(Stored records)
>>>
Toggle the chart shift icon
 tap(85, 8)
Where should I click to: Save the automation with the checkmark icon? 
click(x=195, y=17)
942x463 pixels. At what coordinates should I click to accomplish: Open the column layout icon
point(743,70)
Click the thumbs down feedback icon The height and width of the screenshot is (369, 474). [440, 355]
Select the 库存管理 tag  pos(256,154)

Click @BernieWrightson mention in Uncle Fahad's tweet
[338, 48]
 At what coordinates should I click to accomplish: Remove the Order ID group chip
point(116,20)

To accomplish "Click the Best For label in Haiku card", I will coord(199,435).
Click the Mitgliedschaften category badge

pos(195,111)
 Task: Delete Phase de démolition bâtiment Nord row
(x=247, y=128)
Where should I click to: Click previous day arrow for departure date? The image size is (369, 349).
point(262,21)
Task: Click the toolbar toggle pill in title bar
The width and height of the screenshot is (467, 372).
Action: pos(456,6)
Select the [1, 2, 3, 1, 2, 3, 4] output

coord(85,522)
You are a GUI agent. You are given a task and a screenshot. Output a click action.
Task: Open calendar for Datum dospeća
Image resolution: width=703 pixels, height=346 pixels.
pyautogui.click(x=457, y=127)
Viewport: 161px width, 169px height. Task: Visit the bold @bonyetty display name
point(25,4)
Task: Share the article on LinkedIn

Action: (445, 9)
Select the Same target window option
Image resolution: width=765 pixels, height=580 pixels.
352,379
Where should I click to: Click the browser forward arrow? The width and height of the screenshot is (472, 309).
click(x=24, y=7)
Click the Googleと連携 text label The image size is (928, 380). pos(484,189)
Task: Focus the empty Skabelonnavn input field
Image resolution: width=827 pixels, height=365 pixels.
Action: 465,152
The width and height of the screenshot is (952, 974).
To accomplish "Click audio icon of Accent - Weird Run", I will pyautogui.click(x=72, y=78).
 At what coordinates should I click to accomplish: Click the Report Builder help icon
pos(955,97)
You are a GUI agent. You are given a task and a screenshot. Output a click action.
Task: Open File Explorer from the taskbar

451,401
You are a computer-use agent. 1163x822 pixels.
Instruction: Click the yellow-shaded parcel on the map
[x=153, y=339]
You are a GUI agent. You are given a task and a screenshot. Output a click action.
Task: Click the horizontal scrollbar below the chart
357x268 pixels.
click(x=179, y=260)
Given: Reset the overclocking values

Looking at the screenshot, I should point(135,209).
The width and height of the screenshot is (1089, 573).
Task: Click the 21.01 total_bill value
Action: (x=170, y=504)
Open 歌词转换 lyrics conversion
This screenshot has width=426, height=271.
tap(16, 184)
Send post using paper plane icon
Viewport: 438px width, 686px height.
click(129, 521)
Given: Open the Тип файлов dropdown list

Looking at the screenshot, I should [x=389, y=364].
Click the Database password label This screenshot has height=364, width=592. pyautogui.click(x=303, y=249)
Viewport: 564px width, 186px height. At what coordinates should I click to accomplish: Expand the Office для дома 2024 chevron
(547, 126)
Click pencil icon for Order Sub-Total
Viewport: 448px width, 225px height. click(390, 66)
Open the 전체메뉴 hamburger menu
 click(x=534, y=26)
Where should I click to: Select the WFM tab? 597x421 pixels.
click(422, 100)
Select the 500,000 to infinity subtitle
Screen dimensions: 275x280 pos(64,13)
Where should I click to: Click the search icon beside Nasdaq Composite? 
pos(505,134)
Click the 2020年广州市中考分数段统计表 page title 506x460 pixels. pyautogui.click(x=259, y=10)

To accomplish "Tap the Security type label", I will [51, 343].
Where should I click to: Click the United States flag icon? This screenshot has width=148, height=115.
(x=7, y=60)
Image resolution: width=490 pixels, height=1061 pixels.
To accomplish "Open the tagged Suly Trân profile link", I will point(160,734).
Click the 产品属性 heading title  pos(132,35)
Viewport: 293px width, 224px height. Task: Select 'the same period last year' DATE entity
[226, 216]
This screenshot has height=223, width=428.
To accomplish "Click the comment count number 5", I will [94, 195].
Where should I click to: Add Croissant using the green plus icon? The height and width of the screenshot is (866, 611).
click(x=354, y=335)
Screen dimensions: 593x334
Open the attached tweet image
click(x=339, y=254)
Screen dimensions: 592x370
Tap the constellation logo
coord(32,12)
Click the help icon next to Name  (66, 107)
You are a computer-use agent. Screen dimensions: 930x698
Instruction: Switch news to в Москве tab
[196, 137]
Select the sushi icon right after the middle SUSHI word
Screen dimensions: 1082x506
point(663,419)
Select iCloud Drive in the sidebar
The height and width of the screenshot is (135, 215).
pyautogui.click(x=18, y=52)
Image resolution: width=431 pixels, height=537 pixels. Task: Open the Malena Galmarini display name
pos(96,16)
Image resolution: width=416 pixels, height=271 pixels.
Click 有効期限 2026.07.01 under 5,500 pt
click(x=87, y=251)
<<<
## Exercise
Output these and nothing else: the lines from the one holding "Screen dimensions: 1082x506" through the final line of the entries above, exactly as they appear.

## Result for this task
Screen dimensions: 1082x506
point(663,419)
Select iCloud Drive in the sidebar
The height and width of the screenshot is (135, 215).
pyautogui.click(x=18, y=52)
Image resolution: width=431 pixels, height=537 pixels. Task: Open the Malena Galmarini display name
pos(96,16)
Image resolution: width=416 pixels, height=271 pixels.
Click 有効期限 2026.07.01 under 5,500 pt
click(x=87, y=251)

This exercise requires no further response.